___ DOCUMENT EXTRACT ___
Grand Lee Bush (born December 24, 1955) is an American retired actor of stage, television and film.

==Biography==
Bush was born in Los Angeles, California, the son of actor Robert Bush and his wife Essie Bush. Shakespearean-trained, Bush studied film and theatre at the Los Angeles City College Theatre Academy, University of Southern California and the Strasberg Academy in Hollywood. He continued his education by performing at the historic Globe Theatre.

More than 35 feature films in which Bush has appeared have been archived as Turner Classic Movies. He is most well-known for his roles in Die Hard, Lethal Weapon, Lethal Weapon 2, Maniac Cop III, Demolition Man, Licence to Kill and Street Fighter. He retired from acting in 2003 and graduated from medical school in 2010.
___ ENTRIES PROVIDED ___
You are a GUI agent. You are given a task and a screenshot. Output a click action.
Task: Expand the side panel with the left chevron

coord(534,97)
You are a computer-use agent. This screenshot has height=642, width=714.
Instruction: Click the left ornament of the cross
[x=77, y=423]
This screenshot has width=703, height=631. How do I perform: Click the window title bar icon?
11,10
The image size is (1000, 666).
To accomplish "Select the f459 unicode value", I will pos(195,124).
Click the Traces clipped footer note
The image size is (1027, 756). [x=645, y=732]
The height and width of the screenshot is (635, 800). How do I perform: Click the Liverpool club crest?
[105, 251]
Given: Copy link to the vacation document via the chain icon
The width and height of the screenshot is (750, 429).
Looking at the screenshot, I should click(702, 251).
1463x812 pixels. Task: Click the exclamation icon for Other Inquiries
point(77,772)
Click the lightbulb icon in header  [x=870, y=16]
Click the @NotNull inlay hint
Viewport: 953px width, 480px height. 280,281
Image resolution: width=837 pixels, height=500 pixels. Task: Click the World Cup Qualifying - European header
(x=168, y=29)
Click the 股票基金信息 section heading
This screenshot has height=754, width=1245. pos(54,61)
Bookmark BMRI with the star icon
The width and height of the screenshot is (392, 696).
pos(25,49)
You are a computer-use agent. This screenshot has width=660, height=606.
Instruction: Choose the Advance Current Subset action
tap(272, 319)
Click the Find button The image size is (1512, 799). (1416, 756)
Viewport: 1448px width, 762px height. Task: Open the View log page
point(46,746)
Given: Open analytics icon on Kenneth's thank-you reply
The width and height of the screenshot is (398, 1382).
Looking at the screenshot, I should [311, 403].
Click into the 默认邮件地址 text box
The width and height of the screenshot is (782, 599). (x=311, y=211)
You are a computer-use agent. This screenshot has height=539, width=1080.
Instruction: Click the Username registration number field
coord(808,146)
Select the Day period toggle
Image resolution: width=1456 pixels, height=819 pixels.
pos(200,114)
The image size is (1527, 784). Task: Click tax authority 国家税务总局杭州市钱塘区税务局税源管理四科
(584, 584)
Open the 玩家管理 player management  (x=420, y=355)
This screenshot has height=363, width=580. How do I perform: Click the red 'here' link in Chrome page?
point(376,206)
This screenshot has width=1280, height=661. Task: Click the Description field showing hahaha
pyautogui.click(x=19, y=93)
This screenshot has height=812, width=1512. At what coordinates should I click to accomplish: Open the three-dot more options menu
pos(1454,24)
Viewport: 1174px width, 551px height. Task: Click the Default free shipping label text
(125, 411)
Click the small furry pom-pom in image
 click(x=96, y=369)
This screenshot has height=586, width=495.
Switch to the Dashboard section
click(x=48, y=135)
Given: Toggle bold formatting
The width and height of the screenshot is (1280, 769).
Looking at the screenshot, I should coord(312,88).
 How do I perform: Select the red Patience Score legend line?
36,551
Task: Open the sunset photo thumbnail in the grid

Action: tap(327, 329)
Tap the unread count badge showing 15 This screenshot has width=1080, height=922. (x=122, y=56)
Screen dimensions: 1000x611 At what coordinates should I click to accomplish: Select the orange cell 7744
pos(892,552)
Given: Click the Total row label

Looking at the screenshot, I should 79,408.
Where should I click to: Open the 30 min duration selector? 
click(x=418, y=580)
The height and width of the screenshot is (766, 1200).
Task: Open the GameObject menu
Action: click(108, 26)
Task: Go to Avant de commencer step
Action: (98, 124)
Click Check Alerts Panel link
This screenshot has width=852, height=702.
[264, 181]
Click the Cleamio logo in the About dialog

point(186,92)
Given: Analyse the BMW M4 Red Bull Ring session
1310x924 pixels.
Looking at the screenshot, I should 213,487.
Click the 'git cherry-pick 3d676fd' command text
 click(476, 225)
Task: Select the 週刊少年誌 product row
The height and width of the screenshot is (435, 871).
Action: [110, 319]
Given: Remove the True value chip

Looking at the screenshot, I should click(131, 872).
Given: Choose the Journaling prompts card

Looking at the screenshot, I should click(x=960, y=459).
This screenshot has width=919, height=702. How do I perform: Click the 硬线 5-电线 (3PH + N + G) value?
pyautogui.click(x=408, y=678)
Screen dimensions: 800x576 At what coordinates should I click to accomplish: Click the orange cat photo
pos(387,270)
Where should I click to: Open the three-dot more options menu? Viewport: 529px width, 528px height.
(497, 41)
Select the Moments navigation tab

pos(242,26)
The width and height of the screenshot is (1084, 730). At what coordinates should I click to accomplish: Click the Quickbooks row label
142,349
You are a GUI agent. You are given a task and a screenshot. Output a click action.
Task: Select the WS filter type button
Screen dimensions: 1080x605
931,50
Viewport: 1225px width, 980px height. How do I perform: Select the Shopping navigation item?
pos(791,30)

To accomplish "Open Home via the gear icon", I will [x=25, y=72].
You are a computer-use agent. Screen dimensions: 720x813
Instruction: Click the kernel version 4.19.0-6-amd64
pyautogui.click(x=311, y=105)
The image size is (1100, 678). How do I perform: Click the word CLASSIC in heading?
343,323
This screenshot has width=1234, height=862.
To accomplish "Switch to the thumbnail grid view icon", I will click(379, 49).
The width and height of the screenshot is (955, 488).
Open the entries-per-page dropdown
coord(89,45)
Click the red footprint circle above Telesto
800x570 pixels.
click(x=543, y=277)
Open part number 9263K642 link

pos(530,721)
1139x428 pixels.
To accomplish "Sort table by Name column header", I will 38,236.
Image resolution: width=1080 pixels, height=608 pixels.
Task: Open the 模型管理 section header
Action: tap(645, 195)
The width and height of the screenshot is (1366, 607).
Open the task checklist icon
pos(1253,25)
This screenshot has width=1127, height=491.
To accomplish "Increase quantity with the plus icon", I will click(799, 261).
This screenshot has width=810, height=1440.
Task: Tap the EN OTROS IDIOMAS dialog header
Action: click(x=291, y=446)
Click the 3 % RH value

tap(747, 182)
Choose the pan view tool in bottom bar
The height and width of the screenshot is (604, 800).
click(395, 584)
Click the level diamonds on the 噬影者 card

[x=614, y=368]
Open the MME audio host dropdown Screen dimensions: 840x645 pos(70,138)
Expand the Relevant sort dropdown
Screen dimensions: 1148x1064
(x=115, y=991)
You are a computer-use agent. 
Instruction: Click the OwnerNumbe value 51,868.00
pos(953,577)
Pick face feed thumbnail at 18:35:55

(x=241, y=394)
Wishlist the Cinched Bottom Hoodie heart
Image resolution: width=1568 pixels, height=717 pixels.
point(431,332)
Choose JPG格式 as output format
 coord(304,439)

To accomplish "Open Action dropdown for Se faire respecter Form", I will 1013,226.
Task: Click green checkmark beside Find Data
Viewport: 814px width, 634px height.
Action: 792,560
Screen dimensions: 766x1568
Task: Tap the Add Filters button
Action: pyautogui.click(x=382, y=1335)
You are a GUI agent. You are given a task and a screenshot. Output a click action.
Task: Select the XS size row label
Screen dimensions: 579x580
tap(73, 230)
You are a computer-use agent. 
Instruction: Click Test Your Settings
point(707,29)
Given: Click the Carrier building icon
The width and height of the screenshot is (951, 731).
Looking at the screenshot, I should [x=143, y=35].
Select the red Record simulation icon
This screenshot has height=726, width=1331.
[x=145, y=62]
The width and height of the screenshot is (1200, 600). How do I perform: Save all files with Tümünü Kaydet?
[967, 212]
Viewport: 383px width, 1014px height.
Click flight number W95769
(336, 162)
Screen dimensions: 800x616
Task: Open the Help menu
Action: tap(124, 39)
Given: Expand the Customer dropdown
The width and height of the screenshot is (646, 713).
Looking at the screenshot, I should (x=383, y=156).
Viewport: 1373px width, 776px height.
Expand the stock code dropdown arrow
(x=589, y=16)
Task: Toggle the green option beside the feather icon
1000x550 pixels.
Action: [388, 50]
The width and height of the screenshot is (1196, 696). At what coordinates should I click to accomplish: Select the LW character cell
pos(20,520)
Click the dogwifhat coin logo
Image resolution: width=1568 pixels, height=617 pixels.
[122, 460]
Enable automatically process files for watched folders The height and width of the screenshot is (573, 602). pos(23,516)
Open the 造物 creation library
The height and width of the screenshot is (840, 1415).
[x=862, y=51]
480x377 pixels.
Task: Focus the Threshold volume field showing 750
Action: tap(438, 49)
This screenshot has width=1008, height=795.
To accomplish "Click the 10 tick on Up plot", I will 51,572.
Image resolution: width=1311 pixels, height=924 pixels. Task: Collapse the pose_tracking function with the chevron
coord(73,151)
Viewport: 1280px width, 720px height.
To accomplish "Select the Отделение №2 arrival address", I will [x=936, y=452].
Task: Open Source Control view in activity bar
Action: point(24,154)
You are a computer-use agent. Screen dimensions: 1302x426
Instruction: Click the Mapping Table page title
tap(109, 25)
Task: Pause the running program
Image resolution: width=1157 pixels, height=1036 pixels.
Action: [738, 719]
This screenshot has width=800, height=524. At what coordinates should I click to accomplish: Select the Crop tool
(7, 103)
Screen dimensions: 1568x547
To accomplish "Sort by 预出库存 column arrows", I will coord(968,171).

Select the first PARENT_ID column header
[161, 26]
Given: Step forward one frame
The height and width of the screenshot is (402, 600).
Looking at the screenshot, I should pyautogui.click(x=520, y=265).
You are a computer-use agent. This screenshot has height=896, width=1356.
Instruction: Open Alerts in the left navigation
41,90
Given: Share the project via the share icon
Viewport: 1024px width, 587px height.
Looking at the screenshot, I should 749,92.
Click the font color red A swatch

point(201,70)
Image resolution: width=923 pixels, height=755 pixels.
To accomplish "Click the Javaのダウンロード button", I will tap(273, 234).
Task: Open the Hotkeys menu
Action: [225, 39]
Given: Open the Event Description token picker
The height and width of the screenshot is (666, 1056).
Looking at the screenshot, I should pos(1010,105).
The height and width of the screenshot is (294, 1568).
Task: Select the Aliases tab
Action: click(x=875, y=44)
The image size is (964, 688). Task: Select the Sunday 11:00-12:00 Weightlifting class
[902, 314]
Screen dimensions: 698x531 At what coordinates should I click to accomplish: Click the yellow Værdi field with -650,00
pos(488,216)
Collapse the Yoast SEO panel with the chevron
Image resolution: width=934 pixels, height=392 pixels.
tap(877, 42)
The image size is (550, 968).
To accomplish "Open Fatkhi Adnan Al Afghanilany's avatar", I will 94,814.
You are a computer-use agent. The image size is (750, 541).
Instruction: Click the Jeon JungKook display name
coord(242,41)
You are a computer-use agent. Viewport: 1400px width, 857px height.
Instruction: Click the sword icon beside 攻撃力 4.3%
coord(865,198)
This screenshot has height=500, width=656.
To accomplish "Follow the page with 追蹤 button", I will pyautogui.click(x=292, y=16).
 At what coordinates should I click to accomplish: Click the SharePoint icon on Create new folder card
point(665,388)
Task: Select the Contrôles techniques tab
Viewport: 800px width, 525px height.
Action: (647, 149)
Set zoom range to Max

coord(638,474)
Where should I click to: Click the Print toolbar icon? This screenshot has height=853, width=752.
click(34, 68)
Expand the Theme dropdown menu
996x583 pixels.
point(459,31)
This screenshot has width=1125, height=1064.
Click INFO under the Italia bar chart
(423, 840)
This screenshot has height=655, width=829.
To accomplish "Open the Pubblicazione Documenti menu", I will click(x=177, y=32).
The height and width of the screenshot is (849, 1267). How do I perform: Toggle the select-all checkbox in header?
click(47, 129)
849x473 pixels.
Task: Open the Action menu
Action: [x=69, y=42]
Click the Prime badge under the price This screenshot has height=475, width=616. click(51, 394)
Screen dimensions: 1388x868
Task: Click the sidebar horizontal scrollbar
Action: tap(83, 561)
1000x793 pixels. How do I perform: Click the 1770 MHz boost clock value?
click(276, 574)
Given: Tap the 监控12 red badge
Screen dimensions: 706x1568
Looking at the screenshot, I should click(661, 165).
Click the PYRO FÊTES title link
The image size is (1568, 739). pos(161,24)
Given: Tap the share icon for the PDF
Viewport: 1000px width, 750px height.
___
● **TO DO**:
**a)** Answer these questions from the Grand Lee Bush biography, one per line:
(i) In what city and state was Bush born?
(ii) At which historic theater did he perform to continue his education?
(iii) In what year did he graduate from medical school?
**b)** List every film that the Grand Lee Bush biography names as one for which he is most well-known.
**c)** Write out the Grand Lee Bush biography between "More than 35" and "school in 2010.", inclusive.

● **COMPLETED EXERCISE**:
**a)**
(i) Los Angeles, California
(ii) The Globe Theatre
(iii) 2010

**b)**
Die Hard
Lethal Weapon
Lethal Weapon 2
Maniac Cop III
Demolition Man
Licence to Kill
Street Fighter

**c)**
More than 35 feature films in which Bush has appeared have been archived as Turner Classic Movies. He is most well-known for his roles in Die Hard, Lethal Weapon, Lethal Weapon 2, Maniac Cop III, Demolition Man, Licence to Kill and Street Fighter. He retired from acting in 2003 and graduated from medical school in 2010.